In general, all lexical blocks which currently have a local namespace
(right now, modules and functions) would have a __namespace__ variable,
containing the current namespace object. Operations to get/set/delete
names would be exactly translated to getattr/setattr/delattrs. Getattrs
on a namespace that does not contain the relevant name recurse up the
chain of nested namespaces, to the global (module) namespace, which will
raise an AttributeError if not found.
This allows exact replication of current behaviour, with a couple
interesting twists:
1) i = i+1 with "i" in only an outer scope acutally works now; it uses
the outer scope "i" and creates a local "i" binding.
2) global variables are easily defined by a descriptor:
def global_var(name):
return property(
lambda self: getattr(self.global,name),
lambda (self, v): setattr(self.global,name,v),
lambda self: delattr(self.global,name),
"Global variable %s" % name)
3) "outer variables" under write access (outer x, x = 1) are also
well-defined by descriptor (exercise left for reader). No more weird
machinations involving a list in order to build an accumulator function,
for example.
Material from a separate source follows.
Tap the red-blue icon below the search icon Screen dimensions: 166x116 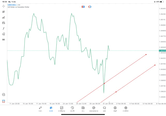pos(4,101)
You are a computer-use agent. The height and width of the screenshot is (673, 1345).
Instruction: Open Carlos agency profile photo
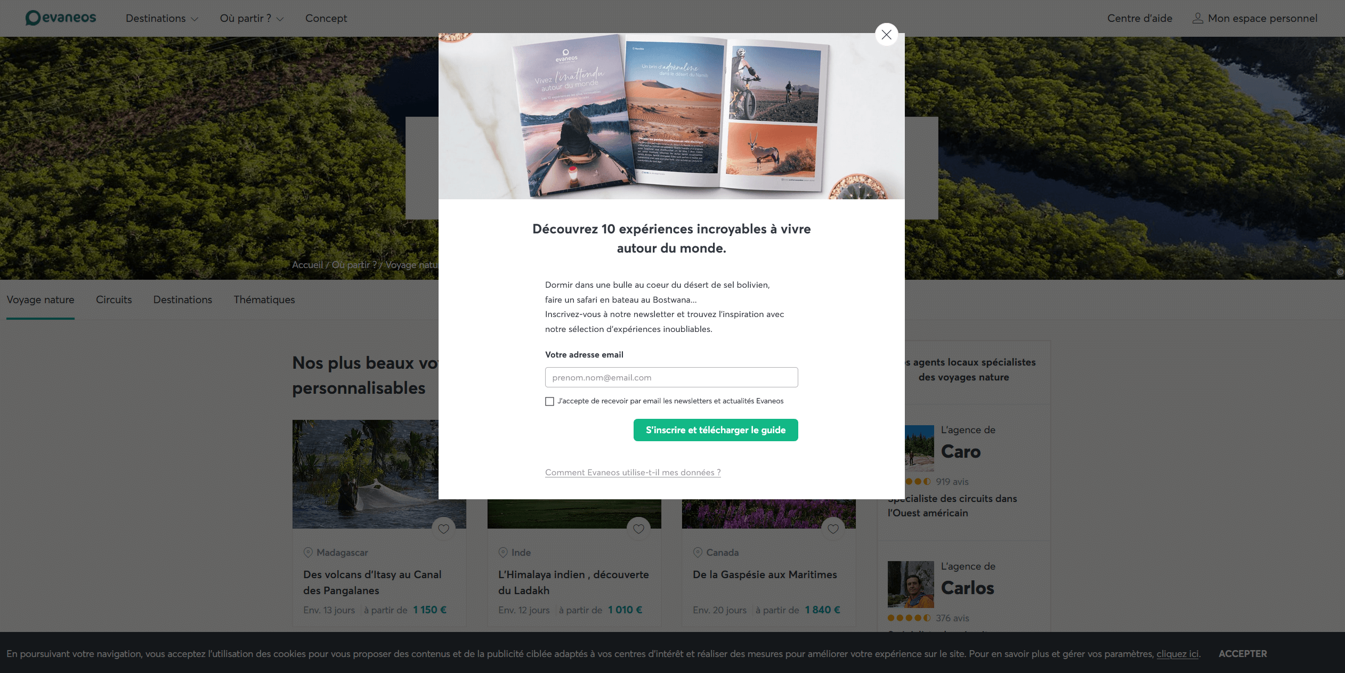[x=911, y=585]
Indeed, this is probably the primary benefit.
4) Generally, descriptor-based names become possible, allowing some
rather interesting features[*]:
i) "True" constants, which cannot be rebound (mutable objects aside)
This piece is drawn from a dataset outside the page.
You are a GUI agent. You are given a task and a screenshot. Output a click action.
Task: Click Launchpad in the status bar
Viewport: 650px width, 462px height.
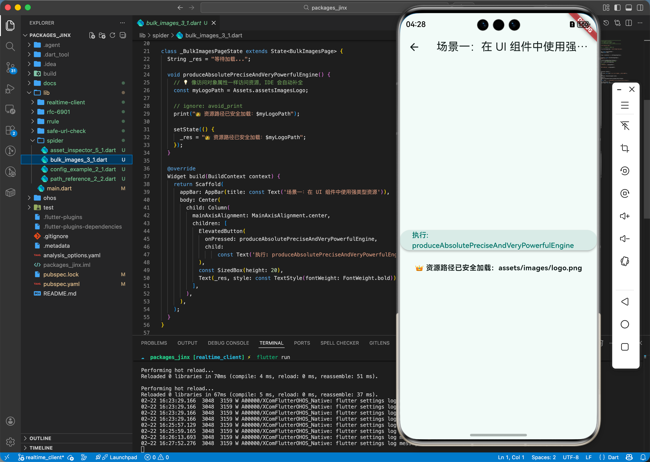coord(123,457)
ii) Aliases, such that 'a' and 'b' actually reference the same bit,
so a = 1 -> b == 1
iii) "Deep references", such that 'a' could be a reference to my_list[4].
iv) Dynamic variables, such as a "now_time" that implicitly expands
to some function.
5) With redefinition of the __namespace__ object, interesting run-time
manipulations become possible, such as redefining a variable used by a
function to be local/global/outer. Very dangerous, of course, but
potentially very flexible. One case that comes to mind is a "profiling"
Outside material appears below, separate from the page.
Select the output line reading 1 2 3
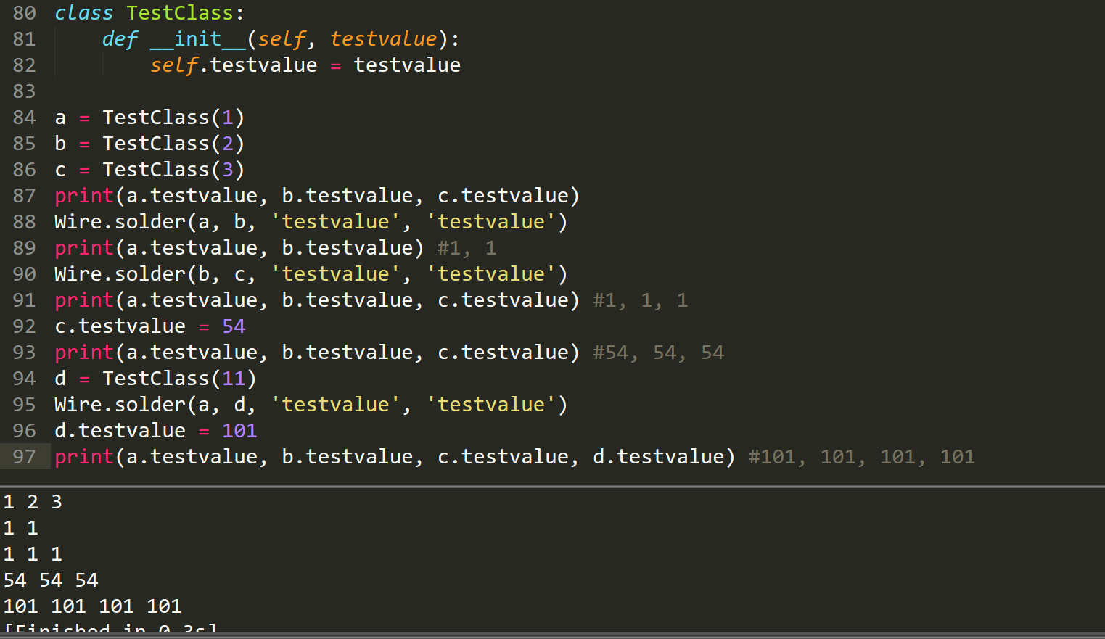Screen dimensions: 1105x639 (x=32, y=501)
namespace, which tracks how often variables are accessed --
over-frequented variables might lead to better-optimized code, and
unaccessed variables might indicate dead code.
[*] -- I'm not saying that any of these examples are particularly good
ideas; indeed, abuse of them would be incredibly ugly. It's just that
these are the first things that come to mind, because they're also so
related to the obvious use-cases of properties.
The first reaction to this is going to be a definite "ewwwww," and I'd
agree; this would make Python names be non-absolute [then again, the
__classvars__ suggestion goes nearly as far anyway]. But this
unification does bring all the power of "instance.attribute" down to the
level of "local_name".
The single biggest practical benefit is an easy definiton of an "outer"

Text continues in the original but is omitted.